■ INFORMATION GIVEN ■
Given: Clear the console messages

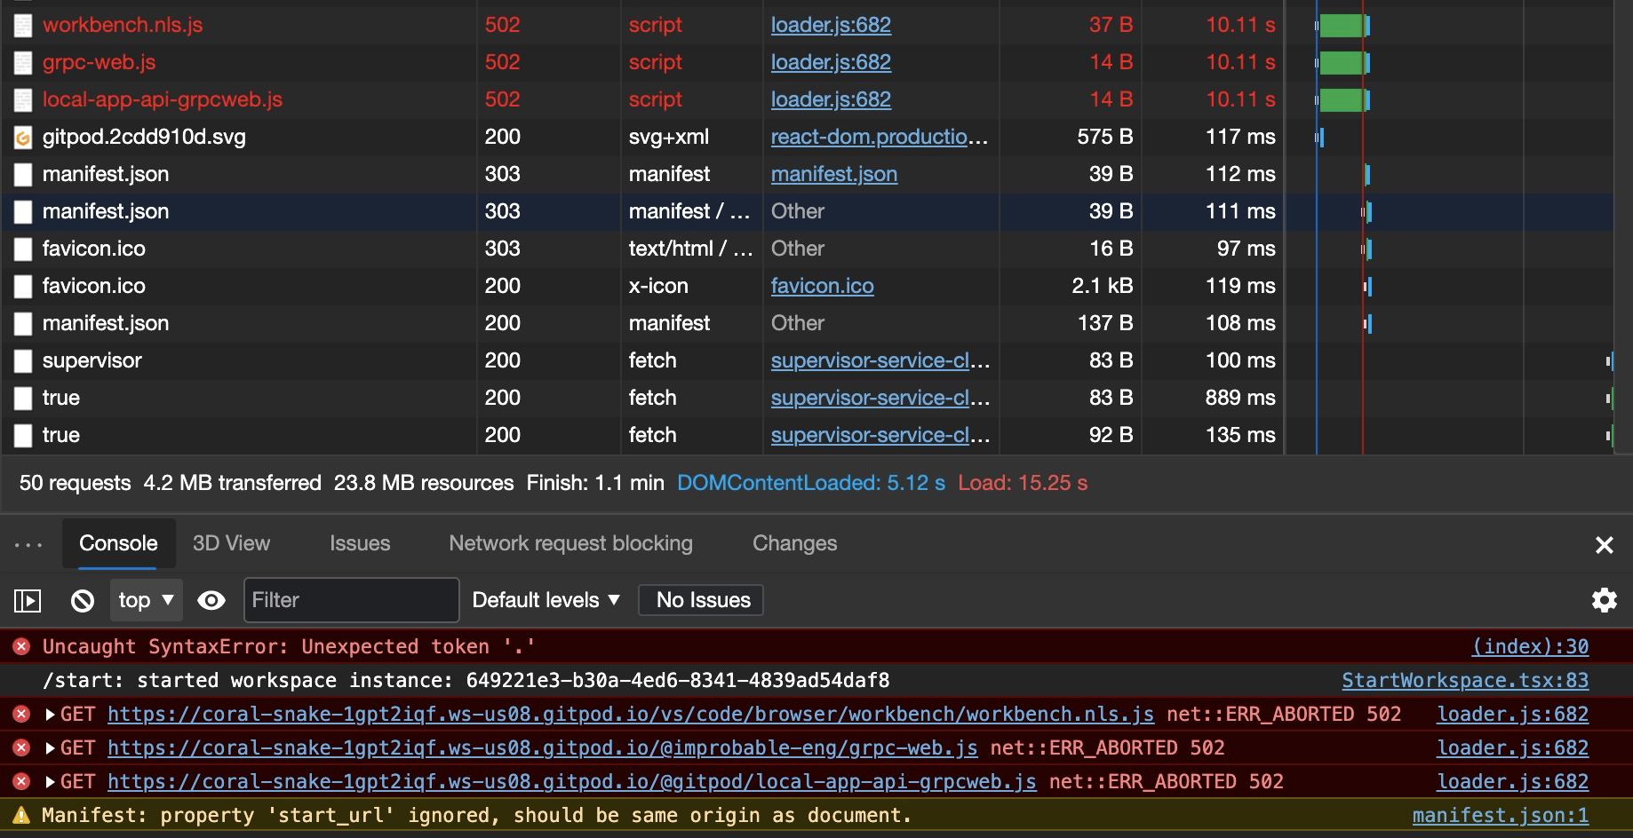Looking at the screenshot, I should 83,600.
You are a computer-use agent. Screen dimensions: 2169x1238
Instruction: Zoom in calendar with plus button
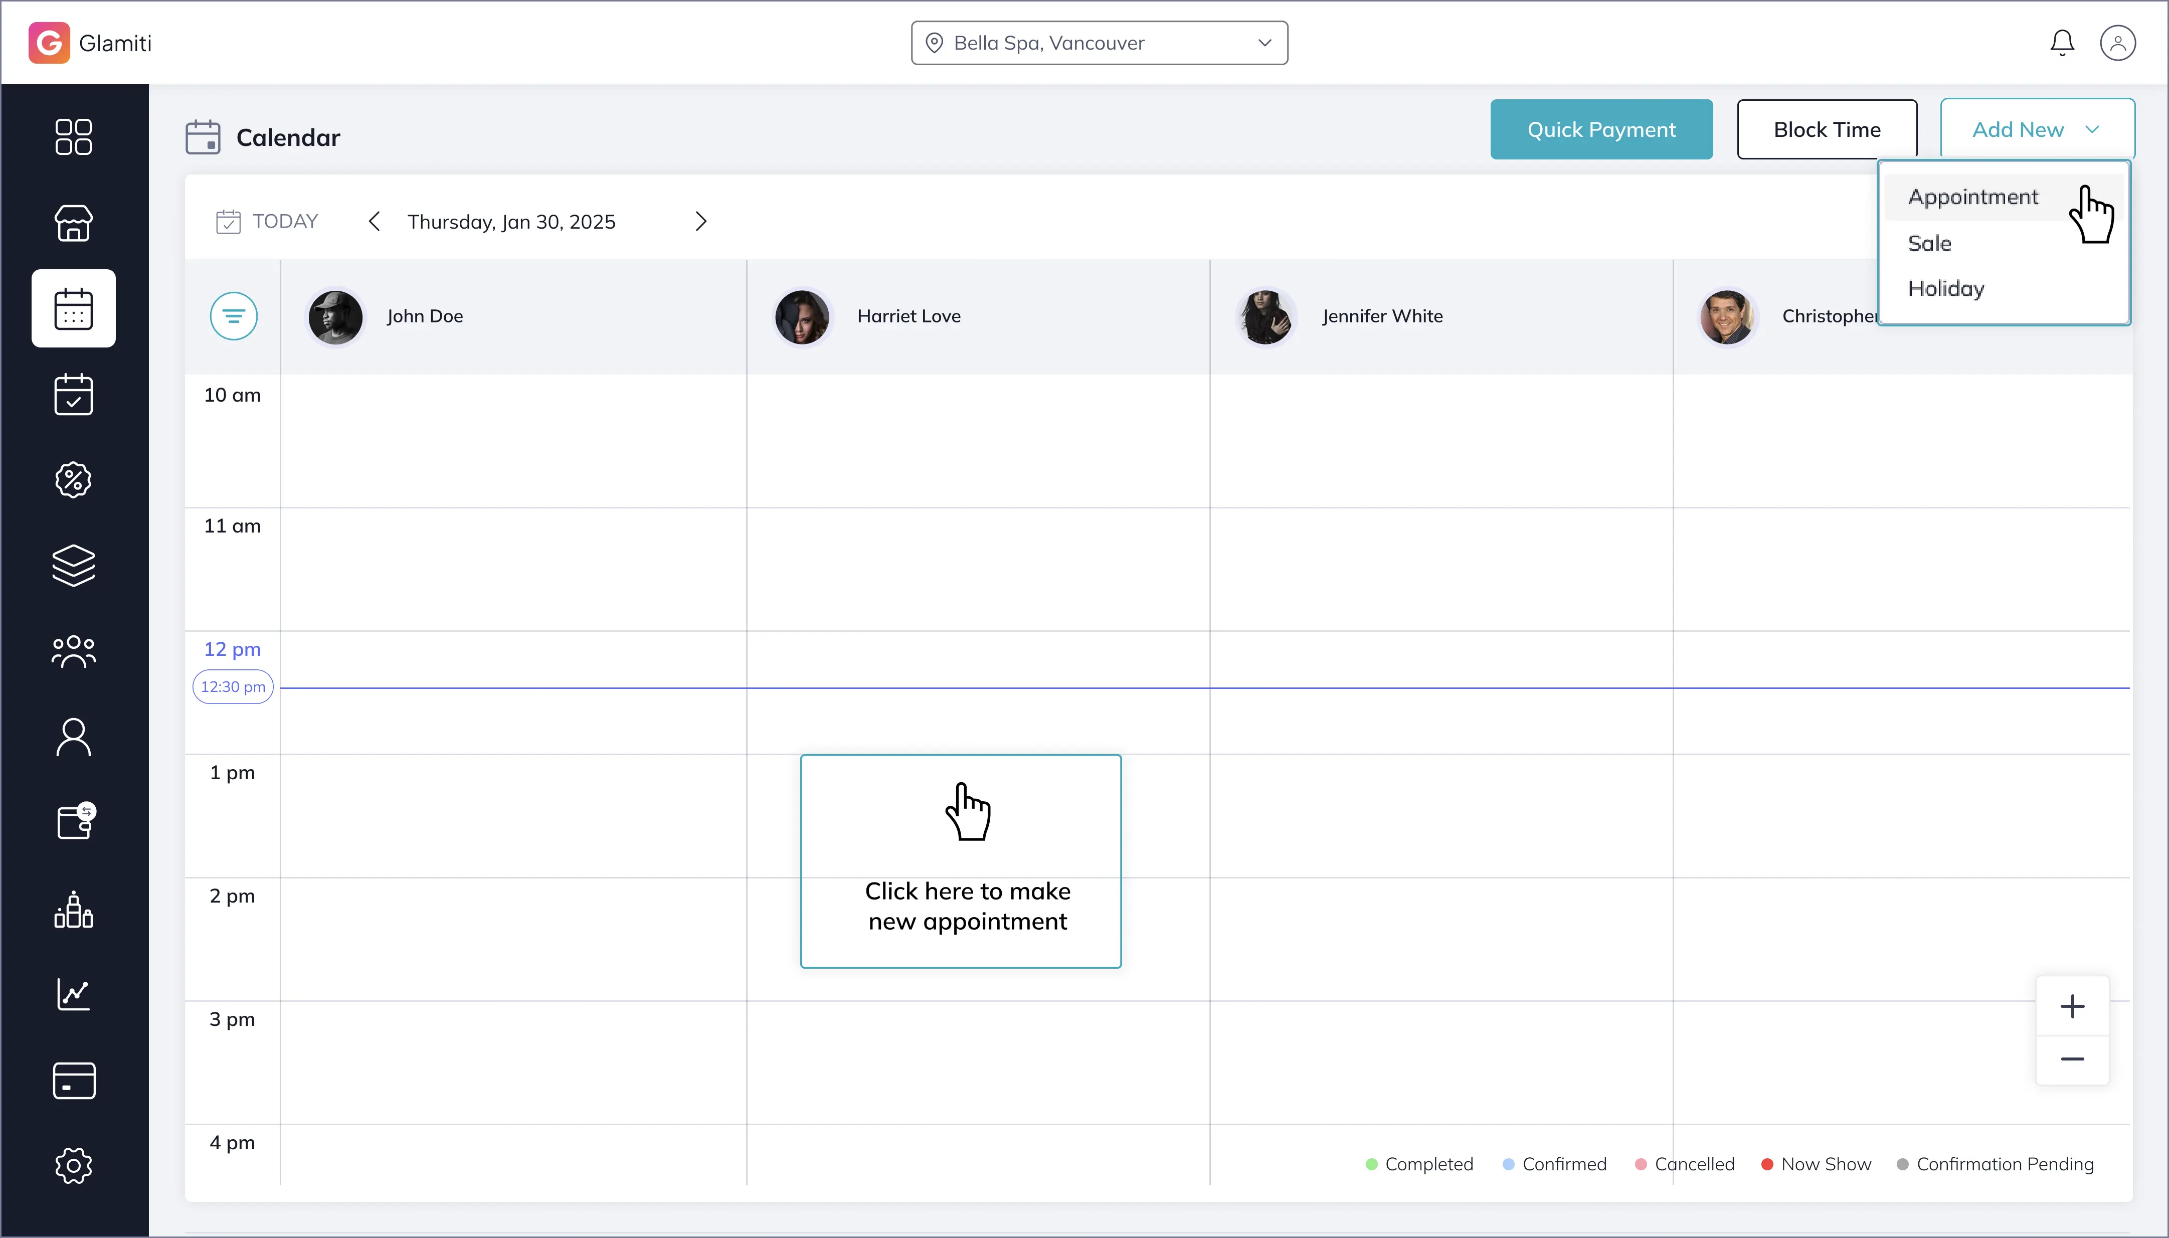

==

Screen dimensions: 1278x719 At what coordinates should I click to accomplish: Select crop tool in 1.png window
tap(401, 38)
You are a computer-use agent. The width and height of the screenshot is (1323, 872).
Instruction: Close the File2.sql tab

---

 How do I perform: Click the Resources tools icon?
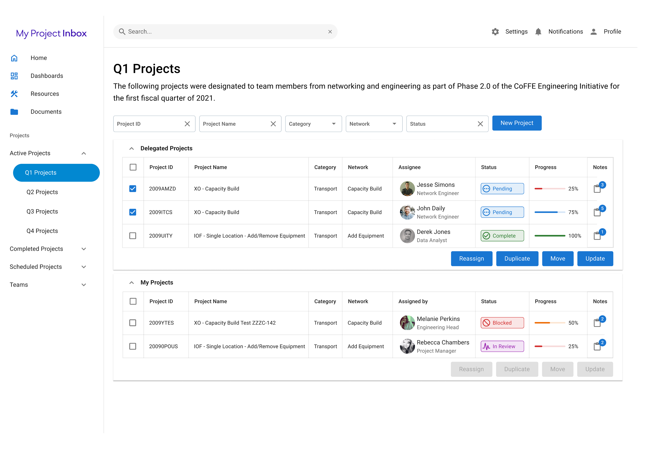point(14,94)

■ TASK ITEM ■
Go through the listing above and pull out each line containing the word "Instruction".

■ PROBLEM SOLUTION ■
Instruction: Zoom in calendar with plus button
Instruction: Close the File2.sql tab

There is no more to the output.